Be kind to yourself and those you love, and give yourself the gift of a warm and joyful holiday season!
Jeanne Rust, PhD
Seventy Ways to Survive the Holidays
If and when you're having a tough time during the holidays, begin by reading through this list. Check off the things that sound interesting to you. There are so many suggestions that you'll feel better by the time you reach the end! From something-fishy.org
- Use the ideas below — and your own ideas — to make a Coping Bank!
- Write in your journal.
- Listen to your favorite music.
- Watch a sunset.
- Color in a coloring book.
- Play an instrument.
- Tell one person how you feel.
- Teach a child to play a game.
- Pop or stomp on bubble-wrap.
- Have a water balloon fight.
- Paint a picture.
- Go to the pet store.
- Take a long hot bath.
- Hug someone.
- Take a long drive.
- Pack up some clothes for charity.
- Go to a concert.
- Take a leisurely walk.
- Rent your favorite movie.
- Take a trip to the toy store.
- Go to a movie by yourself.
- Call an old friend.
- Finger paint or doodle.
- Build with blocks or Legos. Build a tower and knock it down.
- Wash your car with a friend.
- Pick dandelions.
- Have a snowball or water-gun fight.
- Play hopscotch.
- Paint a room.
- Read a book.
- Take a vacation.
- Take a nap.
- Count and roll loose change.
- Throw nerf balls, koosh balls or bean bags at a wall.
- Take a deep breath, count to 10.
- Call your therapist.
- Ask your therapist to make a tape with you that you can use during difficult times.
- Go to a favorite "safe" location (beach, park, woods, playground, etc.).
- Play your favorite childhood game.
- Hold and/or tell your favorite stuffed animal or doll your feelings.
- Join a chat room or online support group.
- Stay in touch with others through contact — don't isolate yourself.
- Remind yourself that, "I'm going to be okay" and "I'm not crazy." This is a normal part of the recovery process.
- Plant your feet firmly on the ground and rub your head to force yourself into your body.
- Count up 1 to 10, then down from 10 to 1.
- Describe out loud the things you see and smell.
- Touch the wall, the floor and objects close to you.
- Call someone on the phone.
- Walk around, watch your own feet — listen to the sound.
- Breathe deeply, and listen to your breathing.
- Listen to music and count the beats.
- Don't be afraid to ask for help.
- Hug someone safe.
- Hold someone's hand (someone safe).
- Tear up paper, throw ice, chew ice chips.
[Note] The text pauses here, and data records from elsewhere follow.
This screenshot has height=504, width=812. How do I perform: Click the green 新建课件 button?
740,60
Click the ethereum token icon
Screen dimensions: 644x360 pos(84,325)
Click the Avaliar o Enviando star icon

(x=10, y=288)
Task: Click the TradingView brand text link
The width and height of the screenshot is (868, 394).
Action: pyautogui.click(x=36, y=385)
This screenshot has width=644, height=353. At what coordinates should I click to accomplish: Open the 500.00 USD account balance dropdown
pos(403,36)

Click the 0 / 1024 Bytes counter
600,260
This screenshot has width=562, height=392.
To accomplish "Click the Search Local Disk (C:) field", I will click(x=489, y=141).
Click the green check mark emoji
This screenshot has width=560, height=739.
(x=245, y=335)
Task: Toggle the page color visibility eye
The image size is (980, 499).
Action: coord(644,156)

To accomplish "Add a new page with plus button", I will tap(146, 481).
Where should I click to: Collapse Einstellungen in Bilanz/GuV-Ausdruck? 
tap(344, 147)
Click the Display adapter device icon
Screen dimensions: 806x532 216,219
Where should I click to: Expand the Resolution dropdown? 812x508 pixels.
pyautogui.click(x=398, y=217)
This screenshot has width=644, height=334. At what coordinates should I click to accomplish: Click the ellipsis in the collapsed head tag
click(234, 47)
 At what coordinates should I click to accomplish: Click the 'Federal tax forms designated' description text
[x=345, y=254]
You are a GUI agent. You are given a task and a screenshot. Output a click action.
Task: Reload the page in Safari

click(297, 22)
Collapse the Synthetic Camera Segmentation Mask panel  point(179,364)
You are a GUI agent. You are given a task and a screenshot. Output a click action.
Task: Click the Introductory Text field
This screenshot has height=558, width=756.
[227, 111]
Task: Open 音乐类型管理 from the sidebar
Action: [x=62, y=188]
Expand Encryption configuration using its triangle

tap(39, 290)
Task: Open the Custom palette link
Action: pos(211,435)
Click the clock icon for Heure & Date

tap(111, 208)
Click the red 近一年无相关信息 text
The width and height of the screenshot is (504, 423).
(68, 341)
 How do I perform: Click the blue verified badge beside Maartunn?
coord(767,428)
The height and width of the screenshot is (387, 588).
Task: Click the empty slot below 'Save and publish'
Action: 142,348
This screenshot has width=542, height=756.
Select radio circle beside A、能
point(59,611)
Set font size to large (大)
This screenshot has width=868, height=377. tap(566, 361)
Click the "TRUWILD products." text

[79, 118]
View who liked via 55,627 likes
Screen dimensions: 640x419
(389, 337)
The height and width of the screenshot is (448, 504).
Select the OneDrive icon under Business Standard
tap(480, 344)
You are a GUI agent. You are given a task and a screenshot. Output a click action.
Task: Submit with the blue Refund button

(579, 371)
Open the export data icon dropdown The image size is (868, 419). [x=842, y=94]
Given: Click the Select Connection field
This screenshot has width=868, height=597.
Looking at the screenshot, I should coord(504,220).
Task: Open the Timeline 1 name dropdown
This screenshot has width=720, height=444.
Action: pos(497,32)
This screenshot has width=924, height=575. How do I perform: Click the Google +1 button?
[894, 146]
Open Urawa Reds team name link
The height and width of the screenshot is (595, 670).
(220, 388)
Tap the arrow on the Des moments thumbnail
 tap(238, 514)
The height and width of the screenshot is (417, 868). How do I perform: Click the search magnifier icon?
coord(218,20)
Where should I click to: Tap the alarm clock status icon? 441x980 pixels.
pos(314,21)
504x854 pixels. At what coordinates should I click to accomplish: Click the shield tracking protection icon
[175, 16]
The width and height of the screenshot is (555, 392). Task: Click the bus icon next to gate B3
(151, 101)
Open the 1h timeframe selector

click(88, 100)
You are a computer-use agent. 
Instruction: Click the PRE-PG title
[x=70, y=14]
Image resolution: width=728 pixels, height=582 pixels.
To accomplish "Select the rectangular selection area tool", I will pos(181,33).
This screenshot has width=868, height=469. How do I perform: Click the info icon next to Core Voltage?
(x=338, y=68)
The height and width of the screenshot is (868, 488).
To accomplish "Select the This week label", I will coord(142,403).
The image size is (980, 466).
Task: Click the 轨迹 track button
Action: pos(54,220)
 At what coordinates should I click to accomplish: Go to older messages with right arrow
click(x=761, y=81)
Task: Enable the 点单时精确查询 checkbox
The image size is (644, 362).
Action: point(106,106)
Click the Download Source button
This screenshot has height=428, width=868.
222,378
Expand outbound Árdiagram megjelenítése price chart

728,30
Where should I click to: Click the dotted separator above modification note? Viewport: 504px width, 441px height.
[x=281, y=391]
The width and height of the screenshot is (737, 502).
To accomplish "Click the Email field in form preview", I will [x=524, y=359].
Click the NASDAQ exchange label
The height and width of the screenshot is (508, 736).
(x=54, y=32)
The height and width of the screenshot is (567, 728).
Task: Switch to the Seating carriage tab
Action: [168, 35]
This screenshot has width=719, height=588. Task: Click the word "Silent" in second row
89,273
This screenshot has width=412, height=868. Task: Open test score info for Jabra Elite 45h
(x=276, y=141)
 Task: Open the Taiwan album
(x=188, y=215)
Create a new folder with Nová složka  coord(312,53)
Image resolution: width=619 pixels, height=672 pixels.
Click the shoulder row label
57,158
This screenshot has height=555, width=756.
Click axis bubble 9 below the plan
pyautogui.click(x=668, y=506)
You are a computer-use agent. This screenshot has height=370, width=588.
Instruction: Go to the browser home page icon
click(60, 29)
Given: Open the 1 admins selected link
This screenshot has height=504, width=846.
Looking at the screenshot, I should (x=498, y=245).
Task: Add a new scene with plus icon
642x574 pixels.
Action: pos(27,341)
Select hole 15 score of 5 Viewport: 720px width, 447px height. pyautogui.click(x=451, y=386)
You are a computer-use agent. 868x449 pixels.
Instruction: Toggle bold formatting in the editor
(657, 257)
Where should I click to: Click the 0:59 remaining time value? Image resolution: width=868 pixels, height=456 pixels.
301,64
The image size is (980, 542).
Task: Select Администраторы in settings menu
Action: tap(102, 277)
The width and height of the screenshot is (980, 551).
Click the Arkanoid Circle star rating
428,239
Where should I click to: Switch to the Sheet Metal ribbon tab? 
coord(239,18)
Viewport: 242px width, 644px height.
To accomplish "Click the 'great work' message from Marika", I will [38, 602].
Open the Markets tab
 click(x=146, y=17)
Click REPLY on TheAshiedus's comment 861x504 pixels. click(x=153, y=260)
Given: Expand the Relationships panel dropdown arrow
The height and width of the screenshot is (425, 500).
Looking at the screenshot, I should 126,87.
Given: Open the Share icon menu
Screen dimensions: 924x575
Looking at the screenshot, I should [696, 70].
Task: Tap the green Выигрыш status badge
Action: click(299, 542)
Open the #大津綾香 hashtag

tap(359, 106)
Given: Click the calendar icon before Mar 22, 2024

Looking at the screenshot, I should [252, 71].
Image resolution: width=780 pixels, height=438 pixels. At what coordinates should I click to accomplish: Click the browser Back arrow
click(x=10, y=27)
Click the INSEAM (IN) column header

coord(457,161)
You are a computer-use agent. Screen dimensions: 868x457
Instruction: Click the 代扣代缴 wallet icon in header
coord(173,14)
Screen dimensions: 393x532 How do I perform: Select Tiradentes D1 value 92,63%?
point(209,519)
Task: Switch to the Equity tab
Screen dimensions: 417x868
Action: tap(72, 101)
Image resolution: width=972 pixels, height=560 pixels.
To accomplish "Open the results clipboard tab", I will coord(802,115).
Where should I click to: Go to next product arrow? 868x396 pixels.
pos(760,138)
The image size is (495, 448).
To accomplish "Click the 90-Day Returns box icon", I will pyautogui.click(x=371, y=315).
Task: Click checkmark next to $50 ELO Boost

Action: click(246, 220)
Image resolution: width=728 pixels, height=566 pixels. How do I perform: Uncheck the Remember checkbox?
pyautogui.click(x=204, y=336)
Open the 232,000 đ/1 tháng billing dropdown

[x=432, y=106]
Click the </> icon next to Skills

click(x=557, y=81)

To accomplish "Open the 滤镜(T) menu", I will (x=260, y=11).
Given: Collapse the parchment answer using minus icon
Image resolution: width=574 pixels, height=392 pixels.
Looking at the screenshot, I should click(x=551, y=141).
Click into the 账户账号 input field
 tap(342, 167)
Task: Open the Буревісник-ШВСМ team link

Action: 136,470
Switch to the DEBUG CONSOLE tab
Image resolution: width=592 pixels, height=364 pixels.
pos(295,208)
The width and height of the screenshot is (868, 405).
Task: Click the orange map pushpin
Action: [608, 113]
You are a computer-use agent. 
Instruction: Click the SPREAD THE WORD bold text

- Visualize the memory as an object and put it "away" (for example, the memory is a blue rubber ball and you put it in a toy box).
- Focus on details — leaves on trees, blades of grass, fibers in carpet.
- Fight the voices — change the negatives to positives.
- Gently wash your face, hands or hair.
- Rock in a rocking chair.
- Touch a familiar object that you carry with you (keys, a necklace) or listen to your watch ticking.
- Hold and pet your cat or dog.
- Make a list of things to do or a shopping list.
- Write down who and where you are.
- Say what you feel out loud, even if you have to yell or cry!
- Change your environment. Walk out of the room, touch something different or change the sounds around you (for example, music or TV).
- Eat something different and "safe".
- Smell something different (perfume, flowers, food, grass, etc.).
- Dance to music.
- Say out loud, "I am here right now". Assure yourself that this is a normal process for you.